Aim of the task
Write out all of the lines below again, requests included, and lower every coordinate in the answers by 127.

Stored rows
▼▼▼

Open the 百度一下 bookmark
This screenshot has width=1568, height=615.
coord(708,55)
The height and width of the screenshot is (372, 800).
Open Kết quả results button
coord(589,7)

▲▲▲

Answer to the exercise
Open the 百度一下 bookmark
This screenshot has width=1568, height=615.
coord(581,-72)
The height and width of the screenshot is (372, 800).
Open Kết quả results button
coord(462,-120)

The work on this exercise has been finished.